*原始文档:*
^^^^
如題所示:
//算法求解:求拓撲排序的問題
#include<stdio.h>
#include<string.h>
#include<stdlib.h>
#include<vector>
#include<stack>
using namespace std;
#define N 100
vector<int> E[N];//N個節點打頭的鄰接表
int degree[N];
int main(){
FILE *fp1,*fp2;
stack<int> q;
fp1=fopen("3.in","r");
fp2=fopen("3.out","w");
int count=0;//統計總任務數
for(int i=0;i<N;i++){degree[i]=0;//初始化所有節點的度數均是0
E[i].clear();//清空鄰接鏈表*****遺漏點
}
while(!q.empty())q.pop();//清空棧中的信息****遺漏點
while(!feof(fp1)){
char s[N];
int k=0;
fgets(s,99,fp1);
int sign=1;
int temp;
while(s[k]!='\0'){//將頂點信息輸入鄰接表中,同時更新度數
if(s[k]>='0'&&s[k]<='9'&&sign==1){
temp=s[k]-'0';
sign=0;
count++;
k++;
}
else if(s[k]>='0'&&s[k]<='9'&&sign==0){
int h=s[k]-'0';
E[temp].push_back(h);//***錯誤點
degree[h]++;//h結點入度加一
k++;
}
else{k++;}
}
}
for(i=0;i<count;i++){
if(degree[i]==0)q.push(i);
}
while(!q.empty()){
int m=q.top();
fprintf(fp2,"Task%d ",m);
q.pop();
for(i=0;i<E[m].size();i++){//注:vector是用size+for循環並不能用empty因爲其無pop函數
degree[E[m][i]]--;
if(degree[E[m][i]]==0)q.push(E[m][i]);
}
}
return 0;
}
^^^^
*数据节选:*
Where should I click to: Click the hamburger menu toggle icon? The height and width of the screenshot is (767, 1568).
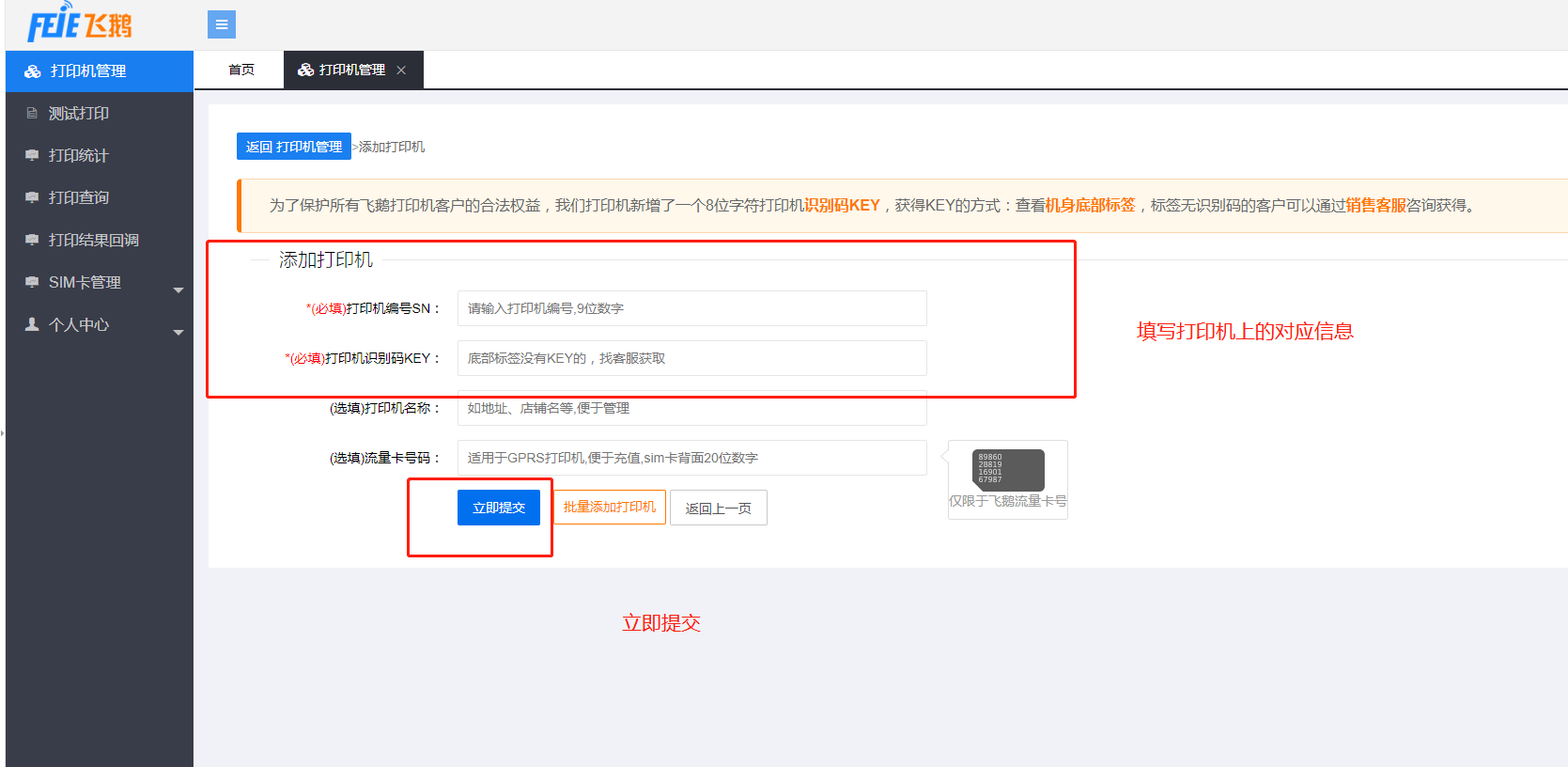tap(222, 24)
^^^^
*小练习:* 请把原始文档中拓扑排序代码里的注释"初始化所有節點的度數均是0"翻译成英文。

*练习结果:* Initialize the degree of every node to 0.